Source document.
· · ·
Barcelona is an ideal city for an analysis of tourism; it has been known as a tourist destination since the early 1900s. The government established a Commission for the Attraction of Foreigners and Tourists in 1906 and aimed to build up the city as a tourist destination known as the “Pearl of Mediterranean”. Its importance as a tourist destination only increased after the Summer Olympic Games of 1992. According to the Annual Tourism Sector of Barcelona Report 2014, the total number of overnight tourists who stayed in hotel accommodation reached more than 7.5 million, ranking as the 20th most-visited city in the world. In 2017, this number rose to nearly 9 million. Currently, according to the local government of Barcelona, tourism accounts for about 12% of the city’s GDP and generates approximately 9% of employment in Barcelona.

This paper extracted data from a global Foursquare check-in dataset (Yang et al. 2016). The studied area includes the inner area of the Barcelona Metropolitan Region (RMB), due to the monitoring range of Foursquare data (Fig. 1) which is slightly larger than the first zone of the RMB. The first zone is also called the Metropolitan Area of Barcelona (AMB), which comprises 36 municipalities. According to the official statistics, the population was 3,239,337 in 2014, about half of whom lived in the city of Barcelona. The land uses of Barcelona city is highly mixed. Most check-ins, 57,764 items, occurred in Barcelona city (Fig. 1). Other than Barcelona, only four cities in the region have more than 1000 check-ins: L’Hospitalet de Llobregat, El Prat de Llobregat, Badalona, Sant Cugat del Vallés and Conellà de Llobregat.

Fig. 1

Source: Authors

Distribution of check-ins in Barcelona Metropolitan Region.

The dataset includes data collected between 2012-04-03 and 2013-09-16. A total of 80,936 check-ins were made by 4527 users in the area of Barcelona. To eliminate noise, users who only checked-in one time in the area were excluded from the dataset. Therefore, 3350 “valid” users with a combined total of 79,798 valid check-ins were included (Table 1).

Table 1 Summary of valid users.

The method for measuring the functional relations of POIs included eight steps: (1) identifying tourist users as a group distinct from local users and classifying all Foursquare POIs into 22 different categories for purpose of analysis; (2) constructing the chronological path of activity of each tourist user based on their check-ins; (3) calculating the number of connections between two categories of POIs using the paths; (4) building a heat map of the matrix of flows; (5) introducing a model of interaction values to investigate the functional relation of these categories; (6) representing the matrix of interaction values in two dimensions through PROXCAL multidimensional scaling (MDS); (7) visualizing the prominent functional relationships via a network graph; (8) comparing the functional proximity with the spatial proximity based on different categories of POIs.
· · ·
Data extracts.
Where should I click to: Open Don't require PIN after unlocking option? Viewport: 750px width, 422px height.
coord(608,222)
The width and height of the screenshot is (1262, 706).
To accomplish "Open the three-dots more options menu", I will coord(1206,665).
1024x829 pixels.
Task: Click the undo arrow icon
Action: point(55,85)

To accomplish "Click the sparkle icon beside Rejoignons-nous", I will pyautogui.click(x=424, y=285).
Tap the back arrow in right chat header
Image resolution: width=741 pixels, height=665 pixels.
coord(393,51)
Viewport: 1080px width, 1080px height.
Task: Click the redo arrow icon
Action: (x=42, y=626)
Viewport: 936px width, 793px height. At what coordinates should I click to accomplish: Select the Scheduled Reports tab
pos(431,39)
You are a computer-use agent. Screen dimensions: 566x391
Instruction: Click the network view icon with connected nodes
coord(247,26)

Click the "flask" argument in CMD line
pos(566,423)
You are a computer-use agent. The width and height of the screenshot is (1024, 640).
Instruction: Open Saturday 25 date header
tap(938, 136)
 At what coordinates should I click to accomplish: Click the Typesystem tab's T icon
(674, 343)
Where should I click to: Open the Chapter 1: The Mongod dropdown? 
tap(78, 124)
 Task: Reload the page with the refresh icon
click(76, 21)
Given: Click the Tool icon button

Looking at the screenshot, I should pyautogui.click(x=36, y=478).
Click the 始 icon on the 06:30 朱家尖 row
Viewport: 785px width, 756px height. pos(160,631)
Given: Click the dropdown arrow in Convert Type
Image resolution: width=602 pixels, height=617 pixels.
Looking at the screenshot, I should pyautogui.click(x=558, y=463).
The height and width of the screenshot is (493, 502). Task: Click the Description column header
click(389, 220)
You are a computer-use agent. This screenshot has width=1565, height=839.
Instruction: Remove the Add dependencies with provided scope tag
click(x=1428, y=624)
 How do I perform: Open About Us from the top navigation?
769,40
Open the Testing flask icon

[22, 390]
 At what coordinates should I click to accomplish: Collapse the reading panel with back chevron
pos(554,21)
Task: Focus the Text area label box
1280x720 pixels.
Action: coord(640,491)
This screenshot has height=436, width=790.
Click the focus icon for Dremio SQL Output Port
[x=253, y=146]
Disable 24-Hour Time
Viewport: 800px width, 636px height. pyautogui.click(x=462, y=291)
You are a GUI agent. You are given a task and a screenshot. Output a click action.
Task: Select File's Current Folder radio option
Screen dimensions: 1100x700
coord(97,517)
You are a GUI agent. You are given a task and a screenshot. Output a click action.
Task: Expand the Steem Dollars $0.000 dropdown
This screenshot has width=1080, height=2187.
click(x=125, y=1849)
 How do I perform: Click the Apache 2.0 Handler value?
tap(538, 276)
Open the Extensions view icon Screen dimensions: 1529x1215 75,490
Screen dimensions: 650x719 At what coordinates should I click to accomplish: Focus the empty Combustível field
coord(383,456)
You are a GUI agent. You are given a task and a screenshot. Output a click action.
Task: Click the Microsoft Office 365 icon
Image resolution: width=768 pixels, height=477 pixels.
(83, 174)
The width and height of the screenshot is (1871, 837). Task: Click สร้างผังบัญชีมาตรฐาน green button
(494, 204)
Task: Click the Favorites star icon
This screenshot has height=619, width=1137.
· · ·
Directions.
[1] Please translate this sentence from the Barcelona tourism text into Spanish: "The first zone is also called the Metropolitan Area of Barcelona (AMB), which comprises 36 municipalities."
[2] Retype the part of the Barcelona tourism text between "Source: Authors" and "were included (Table 1).", inclusive.
[3] Write what comes next in the Barcelona tourism text, picking up after its final sentence.

Solved problems.
[1] La primera zona también se denomina Área Metropolitana de Barcelona (AMB), que comprende 36 municipios.

[2]
Source: Authors

Distribution of check-ins in Barcelona Metropolitan Region.

The dataset includes data collected between 2012-04-03 and 2013-09-16. A total of 80,936 check-ins were made by 4527 users in the area of Barcelona. To eliminate noise, users who only checked-in one time in the area were excluded from the dataset. Therefore, 3350 “valid” users with a combined total of 79,798 valid check-ins were included (Table 1).

[3]
Identification of tourists

This study uses a semi-supervised method to distinguish tourist users from locals using Foursquare data. This method consists of K-means clustering with manual improvement. Departing from previous research, it is based on the assumptions that the number of tourists’ check-ins, total travel distance, and duration of stay are lower (on average) than those of residents. The method of calculation of duration is the following:

$${\text{Total}}\;{\text{Duration}} = T_{last} - T_{first}$$

(1)

where \(T_{last}\) is the latest timestamp of a check-in of a user and \(T_{first}\) is the earliest timestamp.

The travel distance is calculated via ArcGIS software:

$${\text{Total}}\;{\text{Travel}}\;{\text{Distance}} = \mathop \sum \limits_{i}^{n} \sqrt {\left( {X_{{P_{t + 1} }} - X_{{P_{t} }} } \right) + \left( {Y_{{P_{t + 1} }} - Y_{{P_{i} }} } \right)}$$

(2)

where \(P_{t}\) is the position of a given check-in at timestamp i, with coordinates (\(X_{{P_{t} }}\), \(Y_{{P_{t} }}\)) of the Universal Transverse Mercator (UTM) system. The distance between \(P_{t + 1}\) and \(P_{t}\) is calculated by the straight-line distance between two points.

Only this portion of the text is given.